MICHAEL Shelley, the pride of Southport, was already savouring the sweet taste of a breakthrough success - as the first non-African winner of the Commonwealth men's marathon title for 20 years - when the ninth-placed finisher was crossing the line "spewing my guts up", as Scotland's Derek Hawkins put it later.
It was the kind of thing that the 10th man home, the remarkable Steve Way, from Poole, used to do routinely on a Sunday morning after an extended Saturday night out on the Stella and cigarettes. Not that Shelley noticed the unseemly sight.
He was too busy celebrating his landmark victory in the green-and-gold vest of Australia. The 30-year-old happens to hail from Southport in Queensland, rather than the seaside resort on Merseyside that is home to Fran Halsall, a winner in the swimming pool for England at Tollcross on Saturday night. Shelley's hometown is right in the middle of the Gold Coast, where he will get the chance to defend his Commonwealth crown in 2018.
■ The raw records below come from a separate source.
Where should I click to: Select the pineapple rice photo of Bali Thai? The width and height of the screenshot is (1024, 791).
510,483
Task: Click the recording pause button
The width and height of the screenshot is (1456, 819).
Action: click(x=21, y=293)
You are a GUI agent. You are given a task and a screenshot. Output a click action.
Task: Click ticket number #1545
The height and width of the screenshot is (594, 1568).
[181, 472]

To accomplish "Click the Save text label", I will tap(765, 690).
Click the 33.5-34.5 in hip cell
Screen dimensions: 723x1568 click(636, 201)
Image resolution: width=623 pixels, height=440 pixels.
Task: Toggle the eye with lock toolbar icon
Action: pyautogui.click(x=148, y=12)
It was fitting that the last winner of the 26.2-mile event from outside Africa was on hand to embrace warmly the man with the Midas touch. "To have Monners here shouting for me around the course makes this mean even more to me," said Shelley, after pulling clear of Kenya's Stephen Chemlany two miles from the finish to win by 43 seconds in 2hr 11min 15sec, a lifetime best.
The man referred to as Monners is Steve Moneghetti, the Aussie marathon legend who won bronze in Edinburgh in 1986 and silver in Auckland in 1990 before striking gold in Victoria in 1994.
"I think the way Michael dominated the Africans was fantastic," said Moneghetti, who is Chef de Mission of the Australian team in Glasgow. "To run a personal best on a championship course takes some doing."
The plucky Hawkins was 11 seconds shy of his best but was first Briton, clocking 2:14:15. Next behind the Scot, in 10th place, was Way, who was a 17-and-a-half-stone, 40-inch-waist smoker before taking up running seven years ago.
The 42-year-old Dorset man finished in 2:15:16, a personal best and a British Over-40s record. "Best day ever," he said. "I do need to go and have a drink, though - and I'm not talking water. I'll be having a pint or two around Glasgow this evening."
The women's race produced a one-two for Kenya, Flomena Cheyech Daniel taking gold ahead of Caroline Kilel in 2:26:45, with Australian Jess Trengrove snatching bronze. Scotland's Susan Partridge won the battle of the Brits, finishing sixth in 2:32:18, one place ahead of England's Louise Damen.